The patient with a larger burn area may develop a paralytic ileus as the body shunts blood circulation away from the stomach and intestines and toward the heart and lungs. Noting absent or decreased bowel sounds while auscultation the abdomen indicates a paralytic ileus.
Burn injury to the skin allows fluid to leak out of the body (blisters in partial-thickness burns) and cause dehydration. Assess the patient for symptoms such as restlessness, disorientation, and increased urine specific gravity to determine hydration status. Establishing at least two large-bore IV access sites is critical for fluid resuscitation in the patient with burn injuries.

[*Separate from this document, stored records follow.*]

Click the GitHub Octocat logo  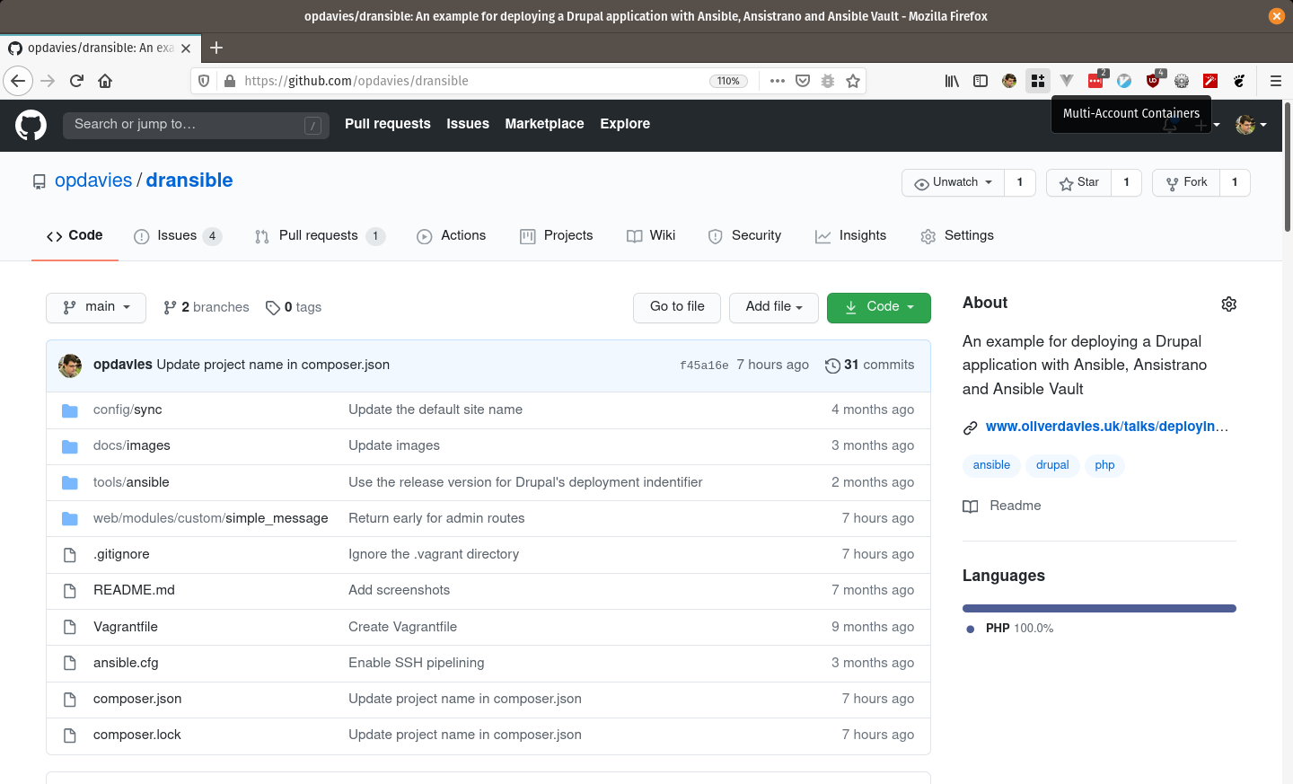(31, 125)
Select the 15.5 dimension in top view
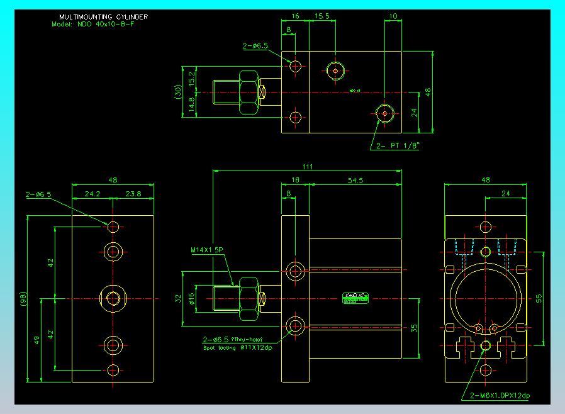The image size is (565, 414). tap(322, 16)
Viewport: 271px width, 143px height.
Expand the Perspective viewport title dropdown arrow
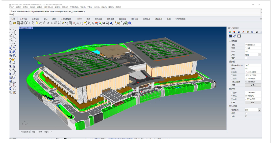point(32,28)
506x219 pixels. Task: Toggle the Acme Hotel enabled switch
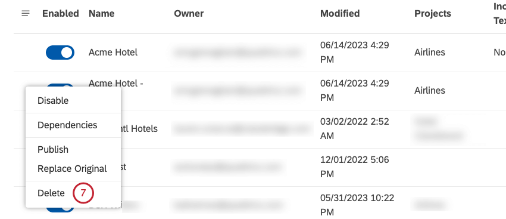click(x=60, y=53)
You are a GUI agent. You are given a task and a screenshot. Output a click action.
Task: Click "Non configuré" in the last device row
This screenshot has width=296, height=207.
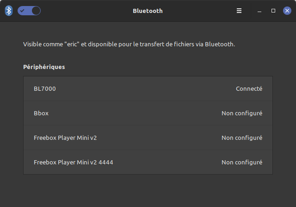[x=242, y=162]
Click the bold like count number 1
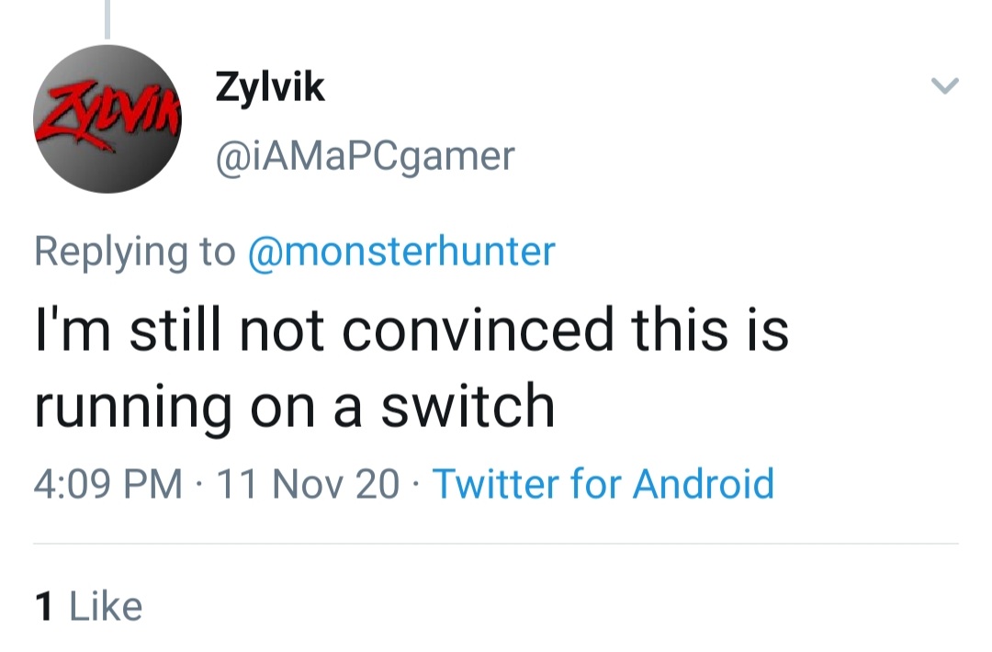Viewport: 992px width, 652px height. (43, 606)
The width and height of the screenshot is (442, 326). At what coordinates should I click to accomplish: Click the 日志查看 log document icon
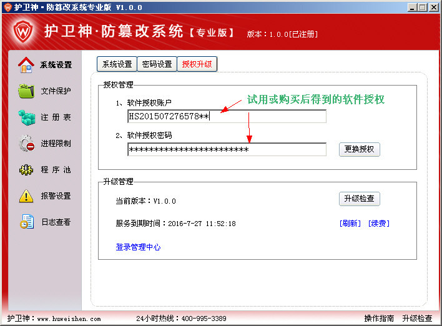click(x=26, y=222)
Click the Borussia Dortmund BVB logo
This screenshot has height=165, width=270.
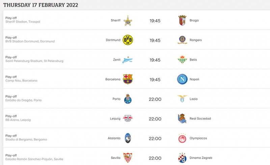click(x=128, y=40)
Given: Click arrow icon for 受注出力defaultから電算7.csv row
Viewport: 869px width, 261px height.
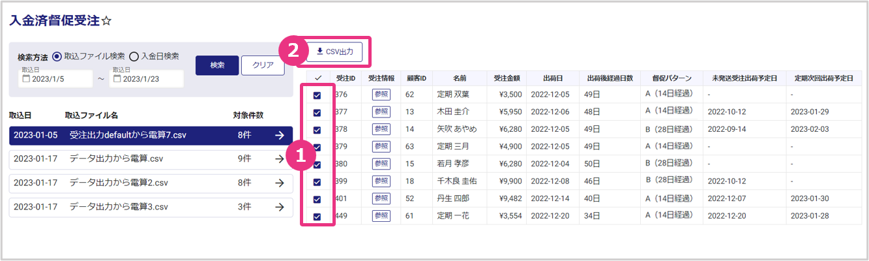Looking at the screenshot, I should click(x=279, y=135).
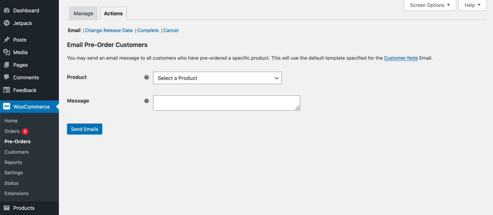Open the Select a Product dropdown
The image size is (493, 215).
pos(217,78)
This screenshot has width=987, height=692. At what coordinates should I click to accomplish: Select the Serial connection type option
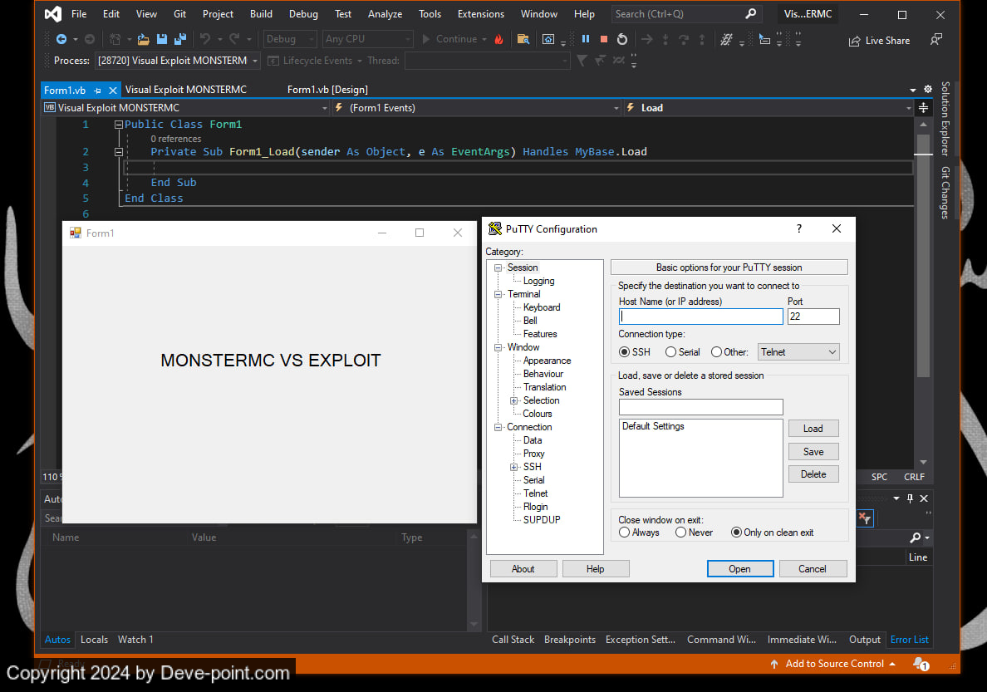pyautogui.click(x=671, y=352)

Hypovolemic shock is the greatest initial threat in the patient with burns and may happen within 20 minutes after injury. The increased capillary permeability causes massive fluid shifts out of the vasculature as water, sodium, and plasma proteins enter the interstitial spaces. Fluids leaking into the interstitium causes edema and decreased blood volume in the vasculature. Decreased blood volume and increased viscosity caused by increased hematocrit creates peripheral resistance leading to hypovolemic shock. Critical indicators of hypovolemic shock include a significantly low blood pressure and rapid pulse rate.
Since the skin helps maintain body temperatures, burn injuries destroy skin tissue and cause the body to lose heat and develop hypothermia. Minimize cooling burned body parts to less than 10 minutes and do not submerge in cool water to prevent excessive heat loss. Never place ice on a burn, since it may cause vasoconstriction and decrease blood flow to the injured tissue.
Burn injury results in increased capillary permeability and causes major electrolyte shifts. Potassium, an electrolyte normally found inside the cells, leaks into the bloodstream as cells are damaged and results in hyperkalemia (refer to the Picmonic on “Hyperkalemia”). If the patient develops renal failure, hyperkalemia may occur since potassium is not being excreted from the body. Monitor the patient for symptoms of muscle weakness, cramping, and paralysis that may cause cardiac dysrhythmias and ultimately death. The patient may develop hypokalemia as potassium is lost through the patient's burn wounds, vomiting, diarrhea, or gastrointestinal suctioning. Assess the patient for hypokalemic symptoms, such as fatigue, leg cramps, paresthesia, or decreased reflexes.